Trending stocks in another record week for Wall Street
The S&P 500 (SP500) gained +1.5% on the week to reach another all-time high as investor reactions continued to pour in on positive economic indicators.
The benchmark index posted gains in three out of five sessions, and its accompanying SPDR S&P 500 ETF Trust (SPY) rose 1.4% during the week. Dow (DJI) too climbed 1.5% and reached a new intraday record high in the week.
Despite a cloud of geopolitical concerns looming globally, U.S. markets were buoyed by a better-than-expected consumer inflation report and favorable quarterly results from the big banks to kick off the third-quarter earnings season.
The Nasdaq Composite index also gained 1.7%, amid renewed optimism in the tech sector, especially around AI-related stocks.
Here were the top trending stocks this week:
Cloudflare (NET) shares rallied to its highest level since April on Thursday, closing the week around 12% higher. During the week it announced the acquisition of Kivera, a cloud security, data protection, and compliance platform.
Alphabet (GOOGL) (GOOG) shares fell over 2.5% as the U.S. Department of Justice indicated on Tuesday it was considering a possible breakup of Google’s units as an antitrust remedy. The stock also fell after the latest blow from the Google/Epic Games legal battle, with a judge ruling that for the next three years in the U.S., Google must allow developers to bring their own app stores to the Android mobile operating system to rival Google’s own Play Store.
Astera Labs (ALAB) shares surged nearly 28% after the semiconductor connectivity company announced a new portfolio of fabric switches optimized for AI dataflows in accelerated computing platforms deployed at cloud-scale.
Tesla (TSLA) tumbled 12.5% during the week in reaction to the Elon Musk-led company’s “We, Robot” event on Thursday night. Analysts reacted negatively to the event, saying it lacked any real details or data regarding the tech, ride-share economics or go-to-market strategy for the much-touted CyberCab robotaxi.
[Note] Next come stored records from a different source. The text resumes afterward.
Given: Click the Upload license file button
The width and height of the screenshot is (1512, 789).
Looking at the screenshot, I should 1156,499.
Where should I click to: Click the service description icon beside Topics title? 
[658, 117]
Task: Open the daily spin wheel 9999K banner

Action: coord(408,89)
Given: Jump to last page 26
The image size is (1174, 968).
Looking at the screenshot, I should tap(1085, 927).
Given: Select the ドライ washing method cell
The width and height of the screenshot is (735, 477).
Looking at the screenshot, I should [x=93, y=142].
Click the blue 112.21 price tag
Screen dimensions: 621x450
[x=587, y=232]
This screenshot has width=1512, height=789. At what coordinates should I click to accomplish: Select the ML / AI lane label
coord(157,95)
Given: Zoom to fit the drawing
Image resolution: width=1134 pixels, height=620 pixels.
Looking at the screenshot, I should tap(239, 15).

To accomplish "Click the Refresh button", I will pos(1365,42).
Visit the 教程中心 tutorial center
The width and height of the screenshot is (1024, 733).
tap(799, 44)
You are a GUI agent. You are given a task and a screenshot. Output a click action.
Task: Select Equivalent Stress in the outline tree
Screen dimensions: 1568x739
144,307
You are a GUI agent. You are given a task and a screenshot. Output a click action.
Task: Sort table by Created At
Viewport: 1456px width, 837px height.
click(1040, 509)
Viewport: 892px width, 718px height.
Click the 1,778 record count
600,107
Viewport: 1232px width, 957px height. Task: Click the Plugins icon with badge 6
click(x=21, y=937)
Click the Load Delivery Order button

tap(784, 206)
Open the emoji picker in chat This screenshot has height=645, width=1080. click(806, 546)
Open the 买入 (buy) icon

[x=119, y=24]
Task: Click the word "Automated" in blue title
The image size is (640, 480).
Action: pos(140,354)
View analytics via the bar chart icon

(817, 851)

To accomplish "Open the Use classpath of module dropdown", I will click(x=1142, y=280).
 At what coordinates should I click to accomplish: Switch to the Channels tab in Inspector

Super Micro Computer (SMCI) jumped around 12%, rebounding from recent weakness, as it disclosed some positive shipment data, including the recent deployment of more than 100,000 GPUs for some of the largest AI factories and cloud service providers.
10X Genomics (TXG) shares plunge nearly 18% on the week after it reported preliminary Q3 revenue that came in below consensus. The company is projecting revenue in the quarter of $151.7M, a 1% decline from the year-ago period. Consensus is $162.26M.
First Solar, (FSLR) a maker of electricity-producing solar modules, dropped 8% during the week after Jefferies pared its expectations for its Q3 upcoming results, expecting the focus of the report to be on potential delays and other headwinds.
Pfizer’s (PFE) shares jumped during the week but ended 0.65% lower, amid continued developments in activist investor Starboard Value’s latest campaign. The Wall Street Journal reported the hedge fund was pushing for value-creating measures at Pfizer (PFE) and CEO Albert Bourla has agreed to a meeting next week.
Boeing (BA) fell 4% as negotiations with around 33,000 striking employees hit a stalemate, S&P Global Ratings considering a downgrade of the company’s credit grades to junk, and the beleaguered plane maker warning that it will cut its total workforce by ~10% and delay the first delivery of its 777X jet by a year, while reporting preliminary Q3 revenues that missed analyst consensus.
Advanced Micro Devices (AMD) shares dropped around 1.8% during the week, amid negative investor reactions to its Advancing AI 2024 event in San Francisco, during which it unveiled new AI chips.